** QUOTED PASSAGE **
# Aquarium stand question



## Meeocky (Sep 7, 2005)

I'm about to buy a 29gal set up from Wal-Mart soon and the measurements are 30"x12"x18" and I just measured my stand (dresser) and the width is 28" which will make the tank stick out an inch on each side. Whill this cause a problem?


----------



## Meeocky (Sep 7, 2005)

...and if it is a problem,where can I get a decent stand for a reasonable price?


----------



## Mobydock (Sep 6, 2005)

Other than the look, the over hang shouldn't be a problem as long as your dresser is strong enough to hold the weight(I think it's about 12lbs/G). I've had my 75G on a coffee table, with it only over hanging on the back(which would put the weight slightly off balance and reduce the coffee table's weight capacity) and I haven't had any problems in the few years it's been there.


----------



## Damon (Jan 18, 2005)

It should work but I wouldn't do it. Off balanced tanks put undue stress on the joints. It may work for years. It may also break in 2-3 days. Stands are not cheap either but You should be able to find a "fake" wood stand for under 75 dollars. Stay away from iron wrought stands as they can mess up your floor and they don't distribute the weight evenly.


----------



## mr.dark-saint (Aug 16, 2005)

If the tank over hangs over the stand you have a risk of cracking the tank. Cheap fix is placing a plywood board inbetween the tank and the stand however, it all depends on the dresser. Just remember a 29 gallon tank will have to hold up 8.5 pounds per gallon 250-260 pounds. If you're sure the "dresser" can handle that weight I'd use 3/4" - 1" plyboard not those MDF/Partical board (if it gets wet it'll crap out on you quick) unless you seal it first.


----------



## Meeocky (Sep 7, 2005)

Yeah, I don't want to chance it. I'm going to look for a not so costly wooden stand. And thanks for the tip on iron stands. I didn't trust them. hehe

Can anyone please help me out with some links to wooden stands for a 29gal and 55gal?


----------



## Damon (Jan 18, 2005)

They are cheaper to buy locally as shipping heavy items can cost as much if not more than the item itself.


----------



## sonofbreeder (Jul 17, 2005)

** LISTED RECORDS **

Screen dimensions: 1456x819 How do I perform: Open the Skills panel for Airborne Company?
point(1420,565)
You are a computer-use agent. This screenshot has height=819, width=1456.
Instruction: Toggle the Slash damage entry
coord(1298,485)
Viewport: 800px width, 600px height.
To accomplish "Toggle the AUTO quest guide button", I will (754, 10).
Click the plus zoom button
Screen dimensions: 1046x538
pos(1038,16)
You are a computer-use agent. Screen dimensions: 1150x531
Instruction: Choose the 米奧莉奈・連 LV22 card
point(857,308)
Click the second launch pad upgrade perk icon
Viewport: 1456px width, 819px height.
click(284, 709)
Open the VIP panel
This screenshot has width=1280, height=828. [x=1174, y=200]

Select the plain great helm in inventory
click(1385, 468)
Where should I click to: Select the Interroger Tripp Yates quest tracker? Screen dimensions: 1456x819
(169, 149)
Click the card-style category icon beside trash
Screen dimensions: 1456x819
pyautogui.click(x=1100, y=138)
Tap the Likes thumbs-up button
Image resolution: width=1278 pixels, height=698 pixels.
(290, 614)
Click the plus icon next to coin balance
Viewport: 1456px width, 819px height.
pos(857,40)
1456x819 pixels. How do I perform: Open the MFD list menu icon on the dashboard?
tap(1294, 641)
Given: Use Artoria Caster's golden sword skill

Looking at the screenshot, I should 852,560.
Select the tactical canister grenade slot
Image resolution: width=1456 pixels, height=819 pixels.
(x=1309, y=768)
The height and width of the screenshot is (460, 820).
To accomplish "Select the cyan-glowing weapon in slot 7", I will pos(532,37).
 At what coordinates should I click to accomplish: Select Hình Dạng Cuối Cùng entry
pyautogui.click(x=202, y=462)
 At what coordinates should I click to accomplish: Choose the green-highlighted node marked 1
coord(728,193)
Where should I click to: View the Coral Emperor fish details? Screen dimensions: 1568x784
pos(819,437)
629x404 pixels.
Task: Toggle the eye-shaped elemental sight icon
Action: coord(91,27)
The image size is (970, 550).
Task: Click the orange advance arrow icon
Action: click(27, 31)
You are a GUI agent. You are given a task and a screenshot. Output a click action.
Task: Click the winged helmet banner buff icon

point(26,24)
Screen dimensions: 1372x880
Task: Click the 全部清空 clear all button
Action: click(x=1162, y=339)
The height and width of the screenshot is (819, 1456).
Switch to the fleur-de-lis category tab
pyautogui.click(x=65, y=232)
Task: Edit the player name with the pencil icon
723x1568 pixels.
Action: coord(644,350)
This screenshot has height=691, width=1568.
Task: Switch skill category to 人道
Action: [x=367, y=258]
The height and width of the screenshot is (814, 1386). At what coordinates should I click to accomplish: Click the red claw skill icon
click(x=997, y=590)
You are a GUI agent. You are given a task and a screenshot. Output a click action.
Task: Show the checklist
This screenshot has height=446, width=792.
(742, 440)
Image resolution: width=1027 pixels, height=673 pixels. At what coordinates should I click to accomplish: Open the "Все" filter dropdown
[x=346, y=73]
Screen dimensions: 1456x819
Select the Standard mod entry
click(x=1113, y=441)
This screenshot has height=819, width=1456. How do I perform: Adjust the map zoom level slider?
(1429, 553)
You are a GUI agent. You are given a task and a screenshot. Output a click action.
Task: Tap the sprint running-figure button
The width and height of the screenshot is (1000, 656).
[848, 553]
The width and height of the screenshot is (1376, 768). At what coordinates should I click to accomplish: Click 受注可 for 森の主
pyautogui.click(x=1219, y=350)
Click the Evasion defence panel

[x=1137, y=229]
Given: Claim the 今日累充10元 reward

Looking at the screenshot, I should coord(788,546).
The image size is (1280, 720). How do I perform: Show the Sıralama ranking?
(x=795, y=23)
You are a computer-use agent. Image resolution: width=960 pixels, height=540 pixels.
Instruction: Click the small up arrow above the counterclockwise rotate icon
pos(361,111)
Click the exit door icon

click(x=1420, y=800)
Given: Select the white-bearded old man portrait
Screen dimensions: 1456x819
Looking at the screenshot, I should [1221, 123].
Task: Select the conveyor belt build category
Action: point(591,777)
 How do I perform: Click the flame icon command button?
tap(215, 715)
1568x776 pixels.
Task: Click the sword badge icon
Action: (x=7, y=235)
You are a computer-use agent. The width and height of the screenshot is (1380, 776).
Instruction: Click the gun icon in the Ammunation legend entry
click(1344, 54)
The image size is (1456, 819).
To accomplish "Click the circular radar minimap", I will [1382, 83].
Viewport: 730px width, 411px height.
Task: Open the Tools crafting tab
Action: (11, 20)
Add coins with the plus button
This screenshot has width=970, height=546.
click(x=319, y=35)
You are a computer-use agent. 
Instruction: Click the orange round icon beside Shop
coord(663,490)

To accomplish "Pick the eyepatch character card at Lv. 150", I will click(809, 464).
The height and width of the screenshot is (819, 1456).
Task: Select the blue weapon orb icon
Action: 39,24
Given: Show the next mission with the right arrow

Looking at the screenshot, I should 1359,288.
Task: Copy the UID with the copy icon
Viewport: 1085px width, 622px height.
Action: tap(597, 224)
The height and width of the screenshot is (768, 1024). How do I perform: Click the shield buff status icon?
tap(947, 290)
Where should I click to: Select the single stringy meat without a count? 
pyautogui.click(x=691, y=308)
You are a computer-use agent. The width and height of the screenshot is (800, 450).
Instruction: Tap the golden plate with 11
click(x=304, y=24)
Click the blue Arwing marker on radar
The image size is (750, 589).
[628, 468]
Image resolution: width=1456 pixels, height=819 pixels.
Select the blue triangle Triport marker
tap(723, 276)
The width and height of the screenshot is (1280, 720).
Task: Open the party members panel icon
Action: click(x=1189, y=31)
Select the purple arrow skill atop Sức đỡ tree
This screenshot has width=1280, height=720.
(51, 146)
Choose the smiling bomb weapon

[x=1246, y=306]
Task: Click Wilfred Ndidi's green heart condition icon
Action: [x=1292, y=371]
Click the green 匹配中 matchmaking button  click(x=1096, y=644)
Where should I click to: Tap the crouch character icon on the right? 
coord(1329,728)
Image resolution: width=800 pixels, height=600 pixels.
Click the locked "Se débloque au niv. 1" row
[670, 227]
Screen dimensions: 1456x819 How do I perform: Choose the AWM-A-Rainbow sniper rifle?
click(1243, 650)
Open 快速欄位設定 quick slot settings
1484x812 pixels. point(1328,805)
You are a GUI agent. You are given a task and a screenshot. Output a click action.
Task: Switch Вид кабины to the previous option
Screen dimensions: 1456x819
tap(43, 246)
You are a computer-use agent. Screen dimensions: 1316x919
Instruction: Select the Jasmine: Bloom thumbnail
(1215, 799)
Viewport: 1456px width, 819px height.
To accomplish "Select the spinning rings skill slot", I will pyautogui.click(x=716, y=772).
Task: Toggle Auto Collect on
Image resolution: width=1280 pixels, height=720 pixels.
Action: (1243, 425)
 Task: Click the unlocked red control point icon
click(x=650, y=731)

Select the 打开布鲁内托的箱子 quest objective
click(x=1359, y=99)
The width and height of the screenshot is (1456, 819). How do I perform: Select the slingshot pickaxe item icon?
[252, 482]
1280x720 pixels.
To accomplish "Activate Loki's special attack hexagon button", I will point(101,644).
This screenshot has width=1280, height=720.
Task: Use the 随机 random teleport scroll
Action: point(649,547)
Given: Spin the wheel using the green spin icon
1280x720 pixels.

** GOAL **
According to the aquarium stand thread, what is the most you should need to pay for a "fake" wood stand? The lines have nothing to do with the aquarium stand thread.

** EXERCISE RESPONSE **
Under 75 dollars.